EXCERPT TO READ:
---------------
But, because copepod nauplii are nearly impossible to identify to species under a microscope, and are small enough that they are at the boundary between being able to sample with whole seawater and having to concentrate larger volumes of water, they are a challenge to study, and thus we don’t know very much about them. One of my primary goals on this voyage is to use targeted sampling with a CTD Niskin rosette to look at whether nauplii are concentrated at particular features within the water column. A CTD Niskin rosette is a common oceanographic tool that allows us to see how physical and chemical parameters of the water column like seawater temperature, salinity, or pH vary with depth or location in the ocean, and holds a ring of sampling bottles that we can close at particular depths and bring to the surface to analyze. To date there has been little description of naupliar depth distributions in the open ocean, and very little is known regarding species-specific distribution patterns. I am targeting my sampling on several features of the upper water column. For example, I am sampling in the upper region of the water column that is well-mixed by wind stress on the surface ocean, called the “mixed layer”, and also at the “deep chlorophyll maximum”, or a layer that includes the highest chlorophyll concentrations in the water column (within phytoplankton cells). MIchelle_naups

A second goal is to look at whether particular species or developmental stages of nauplii concentrate within these water column features using DNA barcoding methods to identify nauplii to species. In addition to the CTD samples, I am also collecting nauplii with a very fine mesh net, with a pore size of 0.06 mm in the upper 200 meters of the water column. These samples will allow me to have more nauplii to work with, to compare to my CTD collections (for nauplii) and to our sampling of the adult copepod populations (with a bongo net).
---------------
Source data:
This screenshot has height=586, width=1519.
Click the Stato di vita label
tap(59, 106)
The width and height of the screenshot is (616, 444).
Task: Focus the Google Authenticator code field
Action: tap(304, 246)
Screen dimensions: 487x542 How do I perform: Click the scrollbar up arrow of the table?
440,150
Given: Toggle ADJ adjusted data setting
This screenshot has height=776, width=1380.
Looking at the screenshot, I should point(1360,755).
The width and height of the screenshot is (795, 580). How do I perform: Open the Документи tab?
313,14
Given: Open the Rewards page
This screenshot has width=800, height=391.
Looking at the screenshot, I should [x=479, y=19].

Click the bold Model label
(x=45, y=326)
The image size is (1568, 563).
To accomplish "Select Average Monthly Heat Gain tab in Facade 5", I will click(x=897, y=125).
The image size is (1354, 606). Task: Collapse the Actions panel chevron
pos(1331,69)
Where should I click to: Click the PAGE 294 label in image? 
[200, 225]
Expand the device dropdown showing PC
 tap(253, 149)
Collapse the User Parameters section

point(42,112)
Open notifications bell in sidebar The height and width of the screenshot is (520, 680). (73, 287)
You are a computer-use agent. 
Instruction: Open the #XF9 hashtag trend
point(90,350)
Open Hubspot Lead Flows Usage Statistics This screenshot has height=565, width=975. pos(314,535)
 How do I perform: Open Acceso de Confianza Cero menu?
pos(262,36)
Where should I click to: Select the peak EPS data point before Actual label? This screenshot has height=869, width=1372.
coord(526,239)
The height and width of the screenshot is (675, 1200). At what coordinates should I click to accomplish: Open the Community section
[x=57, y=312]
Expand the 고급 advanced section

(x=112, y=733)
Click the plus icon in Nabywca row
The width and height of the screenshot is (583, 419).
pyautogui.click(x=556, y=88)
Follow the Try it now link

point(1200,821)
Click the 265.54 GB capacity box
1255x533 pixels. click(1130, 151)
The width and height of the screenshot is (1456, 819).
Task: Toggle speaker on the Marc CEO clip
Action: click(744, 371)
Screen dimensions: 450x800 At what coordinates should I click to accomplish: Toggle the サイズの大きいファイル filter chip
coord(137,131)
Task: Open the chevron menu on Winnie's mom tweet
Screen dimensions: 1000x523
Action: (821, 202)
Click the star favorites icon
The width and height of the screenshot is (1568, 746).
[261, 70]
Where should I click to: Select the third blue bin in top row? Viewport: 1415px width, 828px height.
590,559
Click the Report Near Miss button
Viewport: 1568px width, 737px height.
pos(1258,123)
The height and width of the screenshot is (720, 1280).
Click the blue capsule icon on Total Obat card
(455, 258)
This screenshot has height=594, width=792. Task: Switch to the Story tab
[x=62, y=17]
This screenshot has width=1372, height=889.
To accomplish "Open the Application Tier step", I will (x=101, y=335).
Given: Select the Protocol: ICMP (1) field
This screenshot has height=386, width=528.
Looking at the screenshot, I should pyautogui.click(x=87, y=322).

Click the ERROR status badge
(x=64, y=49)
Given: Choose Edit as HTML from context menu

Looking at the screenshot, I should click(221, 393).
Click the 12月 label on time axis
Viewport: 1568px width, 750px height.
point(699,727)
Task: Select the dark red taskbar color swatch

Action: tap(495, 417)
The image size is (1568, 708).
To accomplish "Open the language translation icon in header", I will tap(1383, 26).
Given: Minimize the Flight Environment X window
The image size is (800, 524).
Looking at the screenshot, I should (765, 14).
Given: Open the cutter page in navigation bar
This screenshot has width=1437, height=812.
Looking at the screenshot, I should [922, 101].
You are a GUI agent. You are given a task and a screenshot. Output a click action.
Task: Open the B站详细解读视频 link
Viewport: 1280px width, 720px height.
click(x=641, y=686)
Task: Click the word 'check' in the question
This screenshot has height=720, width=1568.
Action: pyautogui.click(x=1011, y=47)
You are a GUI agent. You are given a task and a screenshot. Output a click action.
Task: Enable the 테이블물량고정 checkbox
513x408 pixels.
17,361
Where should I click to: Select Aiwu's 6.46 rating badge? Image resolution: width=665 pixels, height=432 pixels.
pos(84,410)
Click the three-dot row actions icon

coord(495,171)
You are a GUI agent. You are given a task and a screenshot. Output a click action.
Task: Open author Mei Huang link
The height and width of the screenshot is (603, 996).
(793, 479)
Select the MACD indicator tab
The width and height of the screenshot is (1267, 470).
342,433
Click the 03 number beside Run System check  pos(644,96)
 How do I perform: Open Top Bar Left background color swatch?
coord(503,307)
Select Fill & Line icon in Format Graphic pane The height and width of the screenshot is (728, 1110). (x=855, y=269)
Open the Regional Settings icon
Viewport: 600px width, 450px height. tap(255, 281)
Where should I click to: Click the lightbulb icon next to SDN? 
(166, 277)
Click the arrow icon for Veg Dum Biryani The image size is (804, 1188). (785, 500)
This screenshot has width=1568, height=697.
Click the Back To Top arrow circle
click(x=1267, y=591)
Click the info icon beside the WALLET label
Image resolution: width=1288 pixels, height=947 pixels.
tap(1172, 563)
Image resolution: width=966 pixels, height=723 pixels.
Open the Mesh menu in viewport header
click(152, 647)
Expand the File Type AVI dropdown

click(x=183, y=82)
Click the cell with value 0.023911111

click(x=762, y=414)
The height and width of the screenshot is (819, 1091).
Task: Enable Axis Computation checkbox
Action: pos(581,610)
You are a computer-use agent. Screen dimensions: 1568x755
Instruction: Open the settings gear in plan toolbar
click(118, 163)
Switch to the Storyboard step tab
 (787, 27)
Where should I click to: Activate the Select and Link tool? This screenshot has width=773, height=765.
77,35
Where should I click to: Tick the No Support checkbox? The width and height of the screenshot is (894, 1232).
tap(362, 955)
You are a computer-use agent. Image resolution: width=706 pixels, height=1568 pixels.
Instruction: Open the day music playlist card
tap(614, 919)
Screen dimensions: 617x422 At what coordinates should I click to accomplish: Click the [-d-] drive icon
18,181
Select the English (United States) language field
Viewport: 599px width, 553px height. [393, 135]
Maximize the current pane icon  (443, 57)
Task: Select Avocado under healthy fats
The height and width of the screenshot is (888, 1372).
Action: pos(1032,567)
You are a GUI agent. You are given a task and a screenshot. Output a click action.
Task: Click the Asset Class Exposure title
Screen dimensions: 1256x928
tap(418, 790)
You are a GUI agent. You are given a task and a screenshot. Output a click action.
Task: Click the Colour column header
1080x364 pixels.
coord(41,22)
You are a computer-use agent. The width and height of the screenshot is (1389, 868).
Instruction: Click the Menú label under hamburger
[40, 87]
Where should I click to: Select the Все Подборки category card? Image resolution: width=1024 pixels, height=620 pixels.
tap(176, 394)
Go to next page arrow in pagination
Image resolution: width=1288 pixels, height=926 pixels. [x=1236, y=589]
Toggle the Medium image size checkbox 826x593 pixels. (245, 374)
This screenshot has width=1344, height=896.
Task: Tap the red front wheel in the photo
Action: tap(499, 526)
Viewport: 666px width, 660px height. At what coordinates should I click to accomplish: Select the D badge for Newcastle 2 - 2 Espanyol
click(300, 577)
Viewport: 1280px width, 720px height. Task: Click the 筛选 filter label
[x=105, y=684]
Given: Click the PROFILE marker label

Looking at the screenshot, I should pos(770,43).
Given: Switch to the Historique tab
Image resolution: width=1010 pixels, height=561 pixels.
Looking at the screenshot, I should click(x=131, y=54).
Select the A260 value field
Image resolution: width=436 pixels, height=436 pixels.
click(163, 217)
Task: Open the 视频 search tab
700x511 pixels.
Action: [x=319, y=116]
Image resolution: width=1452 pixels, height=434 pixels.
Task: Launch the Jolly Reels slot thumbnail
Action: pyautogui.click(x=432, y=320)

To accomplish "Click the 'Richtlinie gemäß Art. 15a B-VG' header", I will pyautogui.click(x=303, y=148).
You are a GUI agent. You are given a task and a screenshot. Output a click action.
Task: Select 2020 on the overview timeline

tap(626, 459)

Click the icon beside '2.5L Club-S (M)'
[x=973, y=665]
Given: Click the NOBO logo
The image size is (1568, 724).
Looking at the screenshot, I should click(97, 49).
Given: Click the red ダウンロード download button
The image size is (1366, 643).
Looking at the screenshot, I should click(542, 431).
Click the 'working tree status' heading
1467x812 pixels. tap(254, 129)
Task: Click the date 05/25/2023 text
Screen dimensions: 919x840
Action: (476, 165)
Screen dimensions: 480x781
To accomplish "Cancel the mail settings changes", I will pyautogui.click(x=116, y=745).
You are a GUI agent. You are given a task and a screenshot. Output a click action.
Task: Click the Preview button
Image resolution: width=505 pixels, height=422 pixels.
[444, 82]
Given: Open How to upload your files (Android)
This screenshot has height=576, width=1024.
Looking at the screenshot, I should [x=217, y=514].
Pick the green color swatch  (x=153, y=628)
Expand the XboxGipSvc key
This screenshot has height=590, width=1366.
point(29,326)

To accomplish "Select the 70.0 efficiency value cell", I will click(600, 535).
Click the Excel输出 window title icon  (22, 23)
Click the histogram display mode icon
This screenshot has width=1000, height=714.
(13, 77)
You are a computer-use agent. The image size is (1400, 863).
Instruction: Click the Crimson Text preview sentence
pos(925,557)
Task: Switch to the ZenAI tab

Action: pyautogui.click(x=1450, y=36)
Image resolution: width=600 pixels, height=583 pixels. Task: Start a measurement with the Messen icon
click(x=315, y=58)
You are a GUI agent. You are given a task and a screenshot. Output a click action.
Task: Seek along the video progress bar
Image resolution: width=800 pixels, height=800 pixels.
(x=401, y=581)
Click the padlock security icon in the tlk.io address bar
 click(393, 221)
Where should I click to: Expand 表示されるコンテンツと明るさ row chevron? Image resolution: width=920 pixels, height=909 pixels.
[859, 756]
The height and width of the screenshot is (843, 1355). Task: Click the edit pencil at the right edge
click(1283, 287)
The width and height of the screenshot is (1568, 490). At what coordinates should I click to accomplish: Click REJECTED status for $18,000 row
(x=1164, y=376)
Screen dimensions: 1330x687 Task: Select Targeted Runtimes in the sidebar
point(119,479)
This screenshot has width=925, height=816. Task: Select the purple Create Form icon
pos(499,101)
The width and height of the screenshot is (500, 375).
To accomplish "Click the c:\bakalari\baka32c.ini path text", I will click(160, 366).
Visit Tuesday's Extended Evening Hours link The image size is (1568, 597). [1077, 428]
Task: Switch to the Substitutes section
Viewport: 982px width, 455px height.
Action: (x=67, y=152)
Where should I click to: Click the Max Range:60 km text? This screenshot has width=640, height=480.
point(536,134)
---------------
REQUIRED ACTION A: Turn the paragraph of the excerpt on copepod nauplii that begins "A second goal is" into a short bulleted list that keeps its main facts.
REQUIRED ACTION B: Summarize the excerpt on copepod nauplii in three sentences.
REQUIRED ACTION C: Duplicate the passage of the excerpt on copepod nauplii that begins at the words "A second goal" and stops after "a bongo net).".
Work from the excerpt on copepod nauplii alone, not from the records.

TASK RESULT A:
- A second goal is to use DNA barcoding to identify nauplii to species and see whether particular species or developmental stages concentrate within the water column features.
- Besides the CTD samples, nauplii are also collected in the upper 200 meters with a very fine mesh net that has a pore size of 0.06 mm.
- These net samples provide more nauplii to work with. They also allow comparison with the CTD collections and with bongo-net sampling of adult copepod populations.

TASK RESULT B: Copepod nauplii are a challenge to study because they are nearly impossible to identify to species under a microscope and sit at the boundary between whole-seawater sampling and concentrating larger volumes, so little is known about them. On this voyage, targeted sampling with a CTD Niskin rosette at features such as the mixed layer and the deep chlorophyll maximum is meant to show whether nauplii concentrate there, and DNA barcoding is to show whether particular species or developmental stages do so. Fine-mesh net collections in the upper 200 meters will supply more nauplii for comparison with the CTD collections and with bongo-net sampling of adult copepods.

TASK RESULT C:
A second goal is to look at whether particular species or developmental stages of nauplii concentrate within these water column features using DNA barcoding methods to identify nauplii to species. In addition to the CTD samples, I am also collecting nauplii with a very fine mesh net, with a pore size of 0.06 mm in the upper 200 meters of the water column. These samples will allow me to have more nauplii to work with, to compare to my CTD collections (for nauplii) and to our sampling of the adult copepod populations (with a bongo net).